### Written instruction
Write out every one of the records below word for word, leaving out the pictures.

### Data on locating visible targets
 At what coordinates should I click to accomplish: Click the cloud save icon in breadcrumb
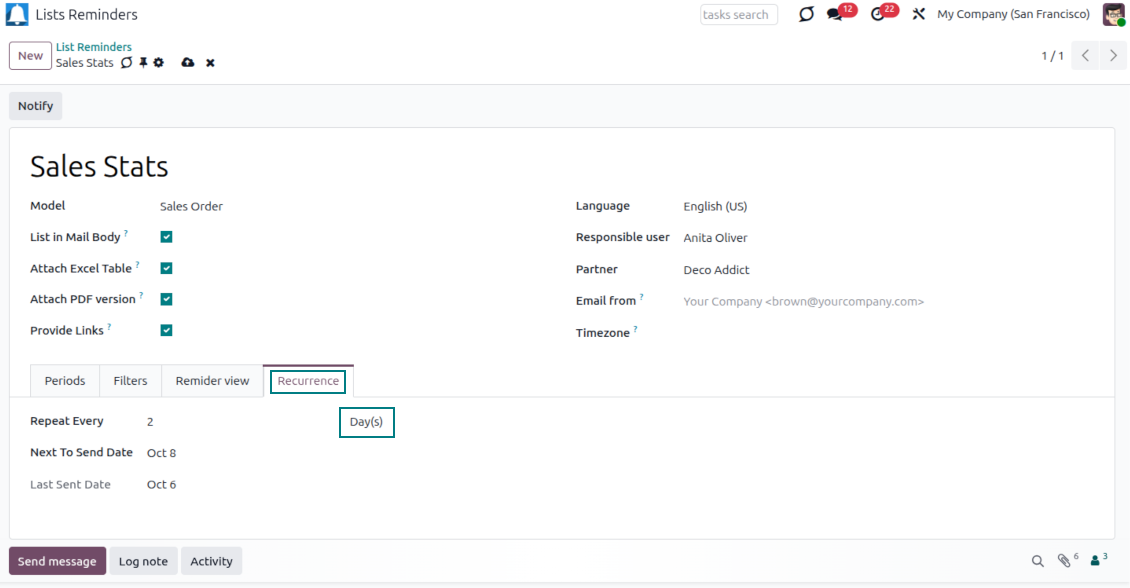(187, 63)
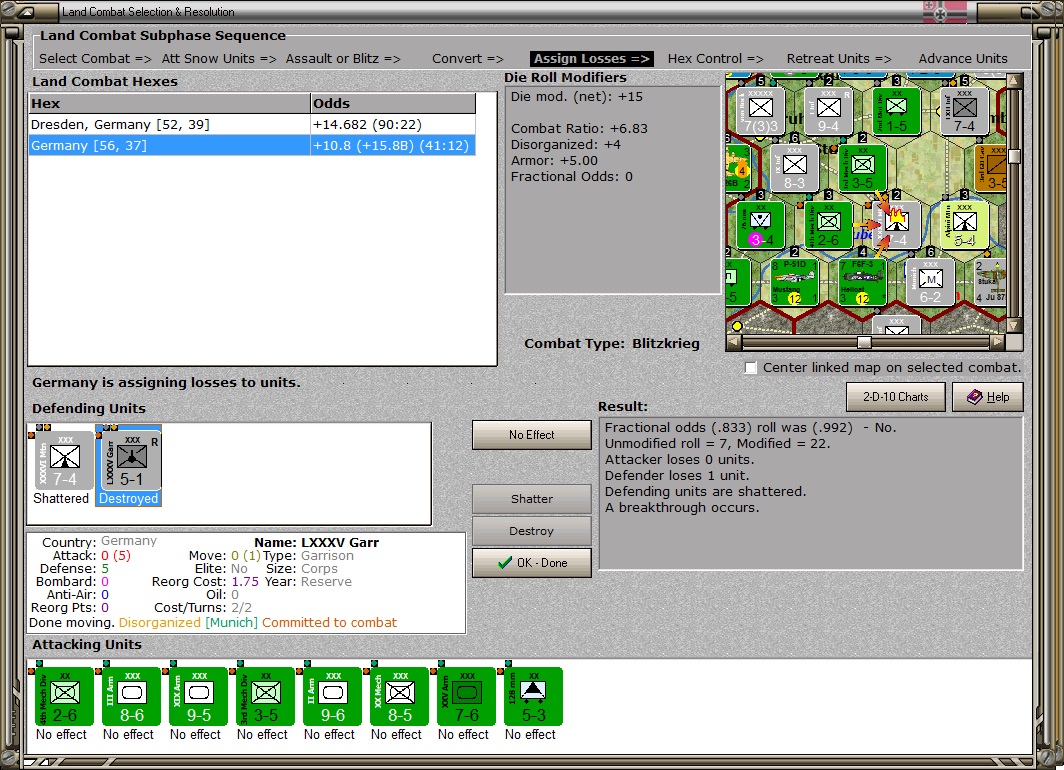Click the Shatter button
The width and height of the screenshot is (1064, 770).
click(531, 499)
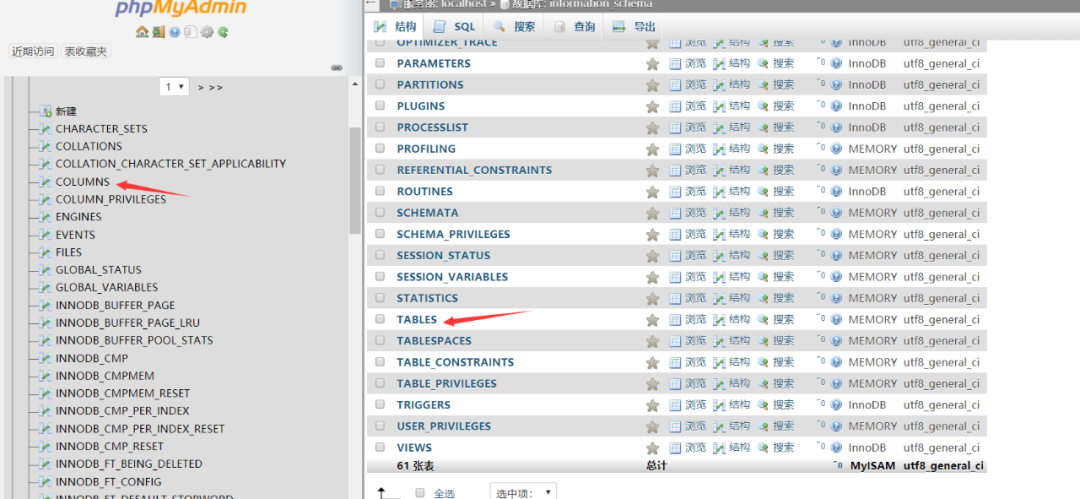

### Response below
 At what coordinates should I click to accomplish: Click the cloud save icon in breadcrumb
(187, 63)
Click the Shatter button
The width and height of the screenshot is (1064, 770).
click(531, 499)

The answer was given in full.